A former headmaster who amassed thousands of indecent images of children on his computer walked free from court yesterday, after a judge ruled that the drug he had been taking to treat his Parkinson's disease was responsible for his crime.
Phillip Carmichael, 58, pleaded guilty to the offences, but received an absolute discharge – escaping any form of punishment – after claiming that the pills he had been taking turned him into a paedophile.
Police discovered 8,000 images and videos stored on the former schoolteacher's computer during a raid on his home in Wantage, Oxfordshire. But only one of them had been downloaded before he was prescribed dopamine-stimulating drugs to treat his two illnesses, Parkinson's disease and Graves' disease.
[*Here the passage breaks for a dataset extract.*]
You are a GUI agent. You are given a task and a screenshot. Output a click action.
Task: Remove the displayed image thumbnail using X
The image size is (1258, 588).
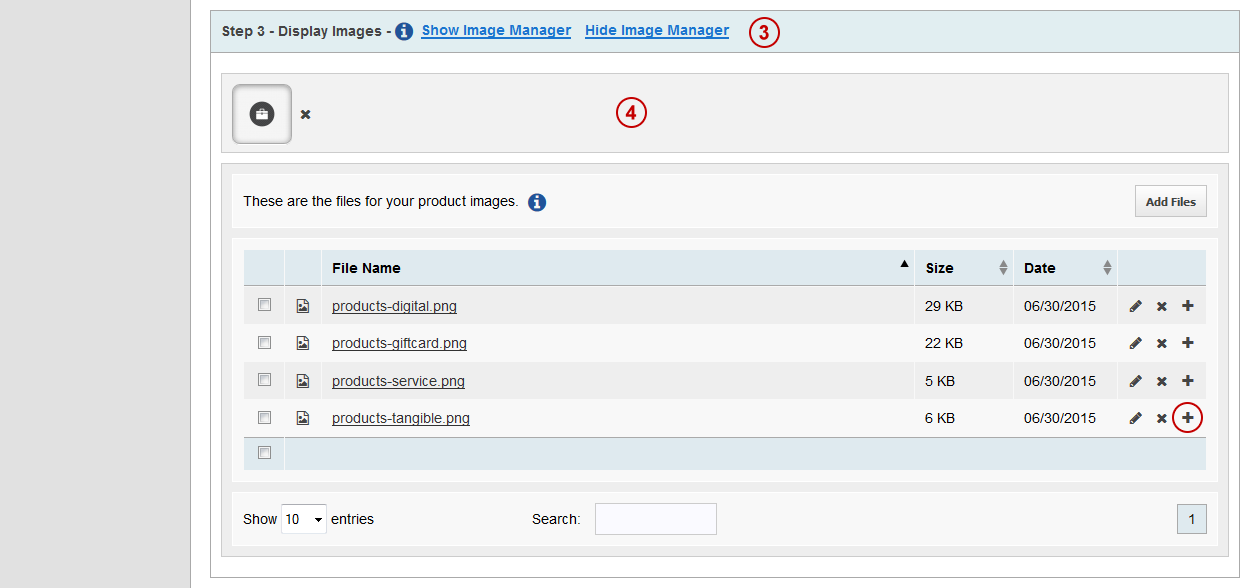[x=306, y=114]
Mr Carmichael, the former headmaster of a primary school, who had an "impeccable record", claimed the medicine was known to have side effects including compulsive gambling, shopping and hypersexuality, or sex addiction. The defendant took both cabergoline and ropinirole, collectively known as dopamine agonists. Cabergoline has since been withdrawn from use.
Judge Mary Jane Mowat described the case as "wholly exceptional", and said it was clear that Mr Carmichael had not acted under his own volition.
She said: "This is a very distressing case. To say that he was to blame would be a complete denial of the reality of the evidence that I see.
"He was not only an ill man at the time, but a man whose medication can be described as ultimately responsible for the committal of these offences."